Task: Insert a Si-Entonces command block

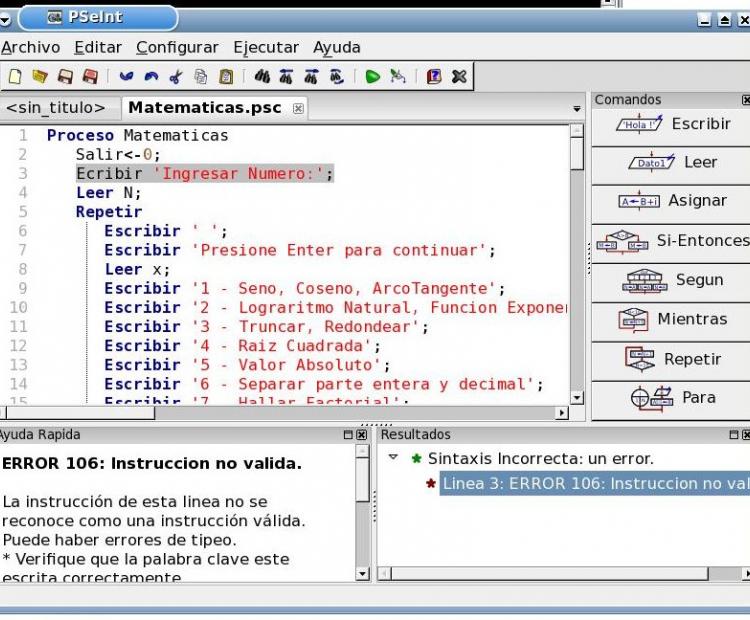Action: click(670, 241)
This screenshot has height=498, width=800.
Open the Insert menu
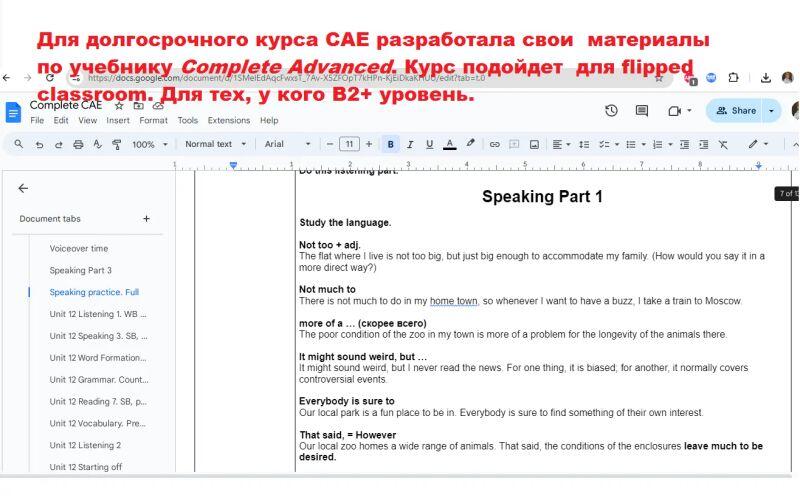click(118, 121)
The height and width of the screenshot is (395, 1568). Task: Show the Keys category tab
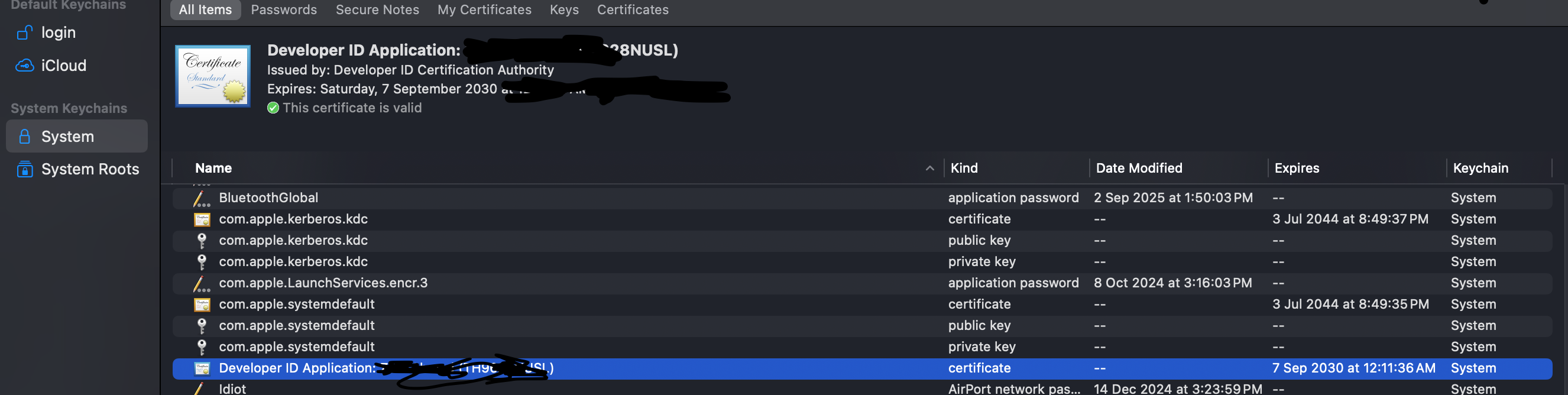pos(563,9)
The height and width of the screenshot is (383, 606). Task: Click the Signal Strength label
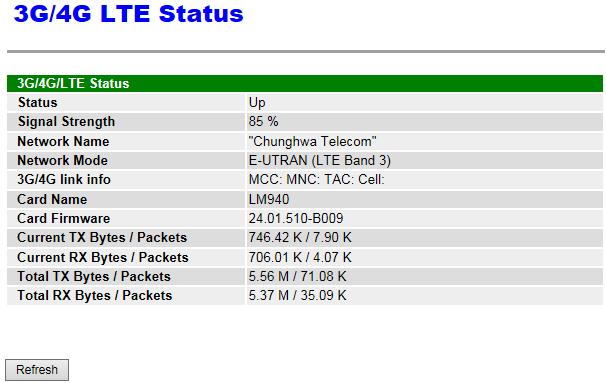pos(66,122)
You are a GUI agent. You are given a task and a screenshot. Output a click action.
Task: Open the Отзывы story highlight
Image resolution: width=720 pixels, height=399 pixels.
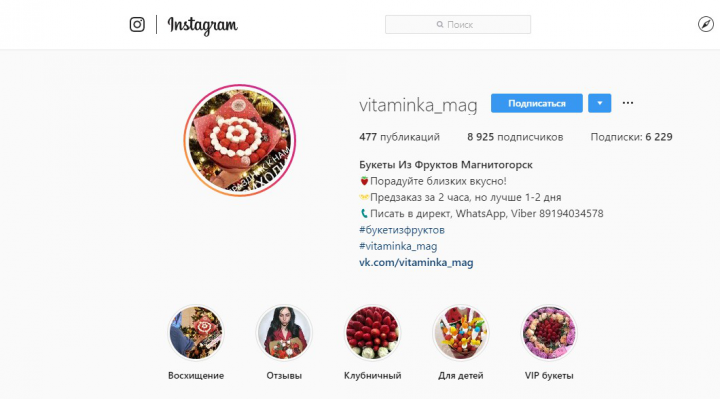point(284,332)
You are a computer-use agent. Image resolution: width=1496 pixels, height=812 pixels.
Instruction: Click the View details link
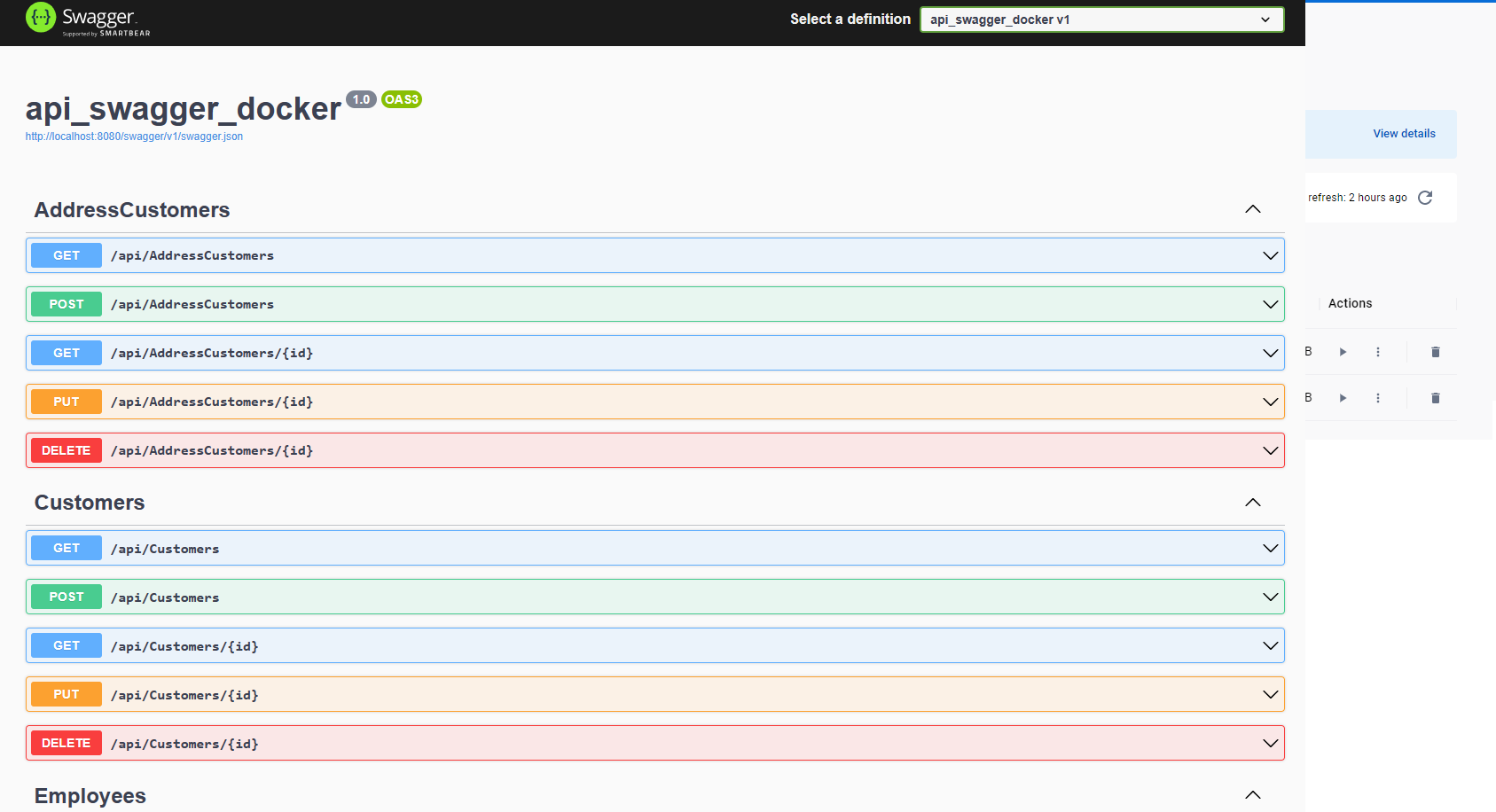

***

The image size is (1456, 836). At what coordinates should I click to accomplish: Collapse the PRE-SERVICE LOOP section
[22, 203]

***

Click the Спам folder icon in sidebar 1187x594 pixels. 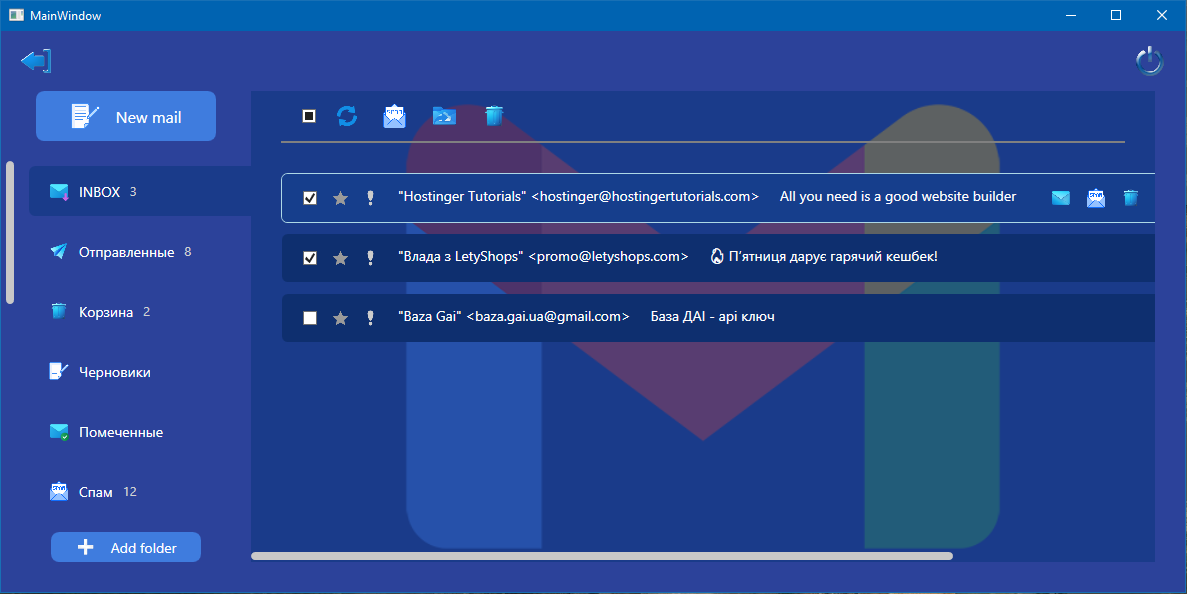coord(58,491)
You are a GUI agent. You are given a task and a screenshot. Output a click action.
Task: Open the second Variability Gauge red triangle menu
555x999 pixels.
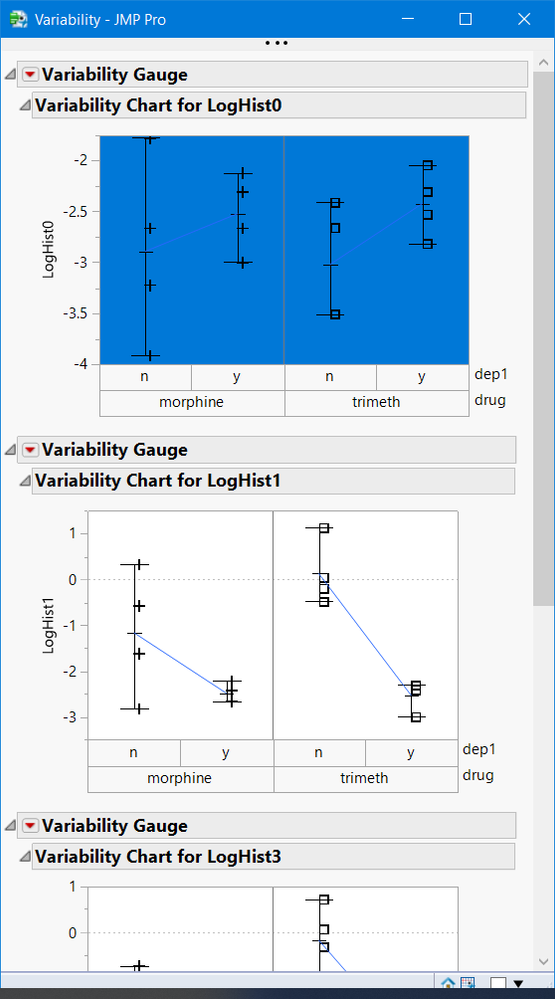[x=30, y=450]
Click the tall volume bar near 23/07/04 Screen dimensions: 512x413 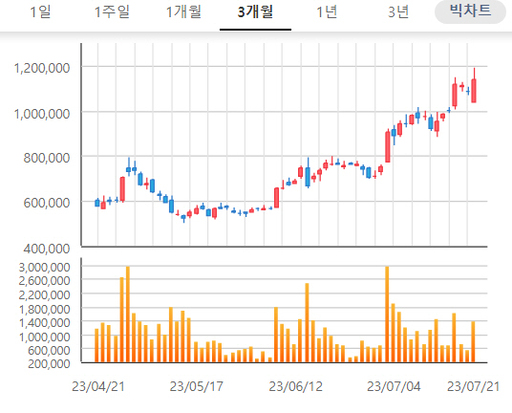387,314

***

- What is expected
Return, word for word, the lines of material starting with the line that contains "This screenshot has height=498, width=800." and going on through the line that contains "Instruction: Click the View details link", both of those lines included. Leave the pictures out.

- Written solution
This screenshot has height=498, width=800.
Open the Insert menu
click(118, 121)
The height and width of the screenshot is (395, 1568). Task: Show the Keys category tab
pos(563,9)
The height and width of the screenshot is (383, 606). Task: Click the Signal Strength label
pos(66,122)
You are a GUI agent. You are given a task and a screenshot. Output a click action.
Task: Open the Отзывы story highlight
Image resolution: width=720 pixels, height=399 pixels.
point(284,332)
You are a computer-use agent. Image resolution: width=1496 pixels, height=812 pixels.
Instruction: Click the View details link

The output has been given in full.